Por lo general un proxy se utiliza para que los usuarios accedan a páginas de Internet, para ello configuran el nombre del Servidor en sus browsers, y el puerto adonde deben enviar los requerimientos. Una vez que el pedido de una URL llega al proxy, éste lo resuelve localmente o lo reenvía al servidor verdadero.
Squid es el software para Web Caching que más se utiliza en estos días. Trabaja sobre muchas plataformas incluyendo Linux, FreeBSD y Windows. Squid mejora la performance de la red reduciendo la cantidad de ancho de banda usado mientras los usuarios utilizan Internet. Ayuda a que las páginas se vean más rápidamente y puede reducir la carga de los Webservers. Utilizando Caches y reutilizando el contenido web, Squid permite a una organización utilizar conexiones y enlaces a Internet menores.
El control del ancho de banda es muy ventajoso para abaratar los costos de conexión, ya que cuando se tiene un proxy se necesitan menos accesos a Internet para satisfacer las necesidades de la misma cantidad de usuarios. Los propios servidores de aplicaciones en Internet, se ven aliviados porque cierta parte de su trabajo es realizada por otras máquinas que interceptan las conexiones de los clientes.
También protege a los servidores de la red, actuando como firewall para el tráfico web interno. Se puede utilizar para realizar estadísticas del tráfico en la red, prohibir el acceso a páginas no permitidas o inapropiadas para el ambiente laboral o un colegio, asegurándose de que solamente usuarios autorizados puedan acceder a Internet.
El software es muy útil y fácil de instalar. De todas maneras, la administración de Squid requiere conocimientos profundos de Unix, pero permite un nivel máximo de granularidad en la configuración de los filtros de control de acceso, que es fundamental para algunos entornos.
Básicamente, Squid se va a ubicar en el borde de nuestra red constituyendo un límite entre la red interna e Internet. El propósito de esto es hacer que los usuarios tengan un punto único de salida a la Web, de tal forma que se pueda controlar el tráfico y que cuando varios usuarios busquen las mismas páginas no consuman ancho de banda yendo a buscarlas a Internet, sino que haya un repositorio en donde se puedan obtener más rápidamente.

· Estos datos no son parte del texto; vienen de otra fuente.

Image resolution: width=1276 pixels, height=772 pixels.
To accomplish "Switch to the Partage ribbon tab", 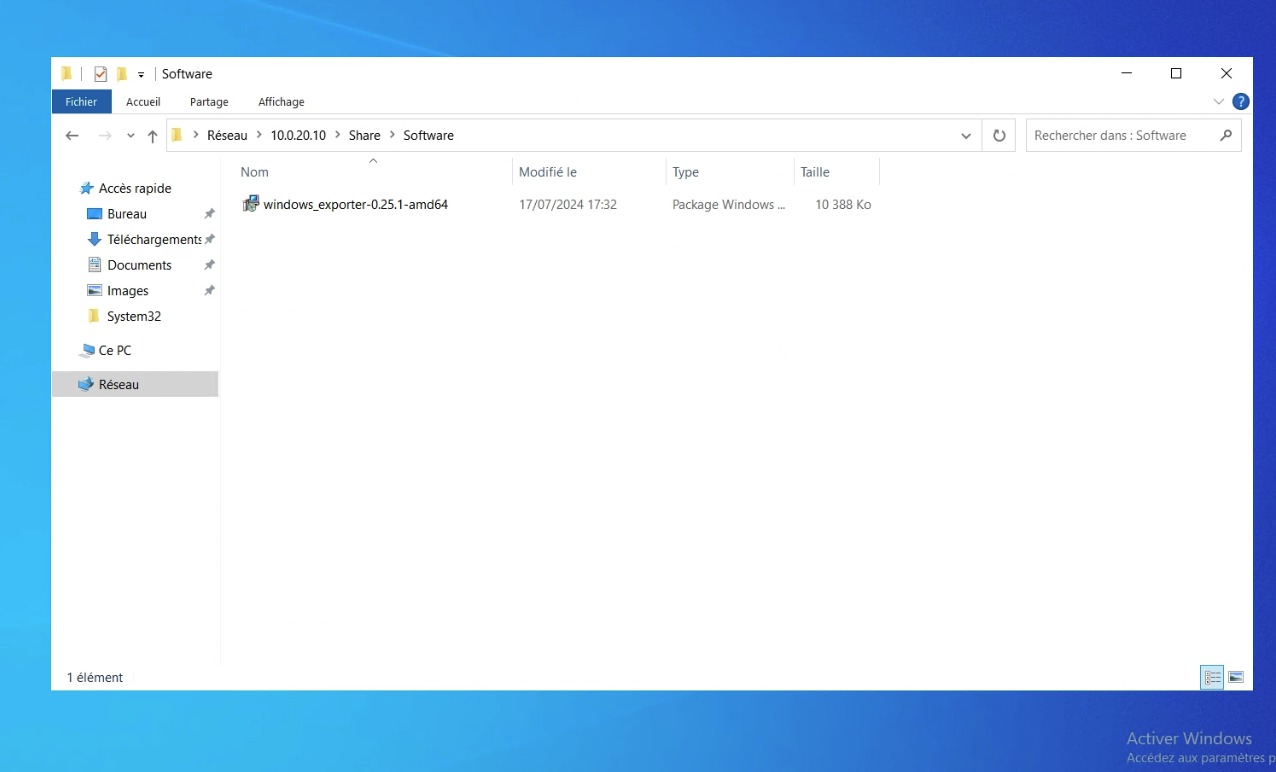I will point(209,102).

Squid se puede configurar como proxy convencional, transparente o reverso; soporta FTP, Gopher y HTTP. Además soporta SSL, control de acceso y reportes de todas las actividades. Utilizando un protocolo llamado ICP (Internet Cache Protocol), puede compartir información de Cache entre varios servidores para aprovechar el ancho de banda disponible.

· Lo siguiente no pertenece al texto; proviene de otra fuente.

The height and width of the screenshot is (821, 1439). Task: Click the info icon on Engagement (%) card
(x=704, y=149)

Además de derivar los pedidos de URLs, ICP también puede dar pistas sobre las condiciones de la red entre el servidor Squid y sus vecinos. Los mensajes ICP son similares a los "ping" de ICMP en este sentido. Midiendo el tiempo de ida y vuelta de un mensaje, Squid puede estimar la congestión de la red. En un caso extremo, los mensajes ICP se pierden, indicando que el camino entre el servidor y el vecino está congestionado o caído. Esta información le sirve a Squid para evitar hacer pedidos a ese vecino.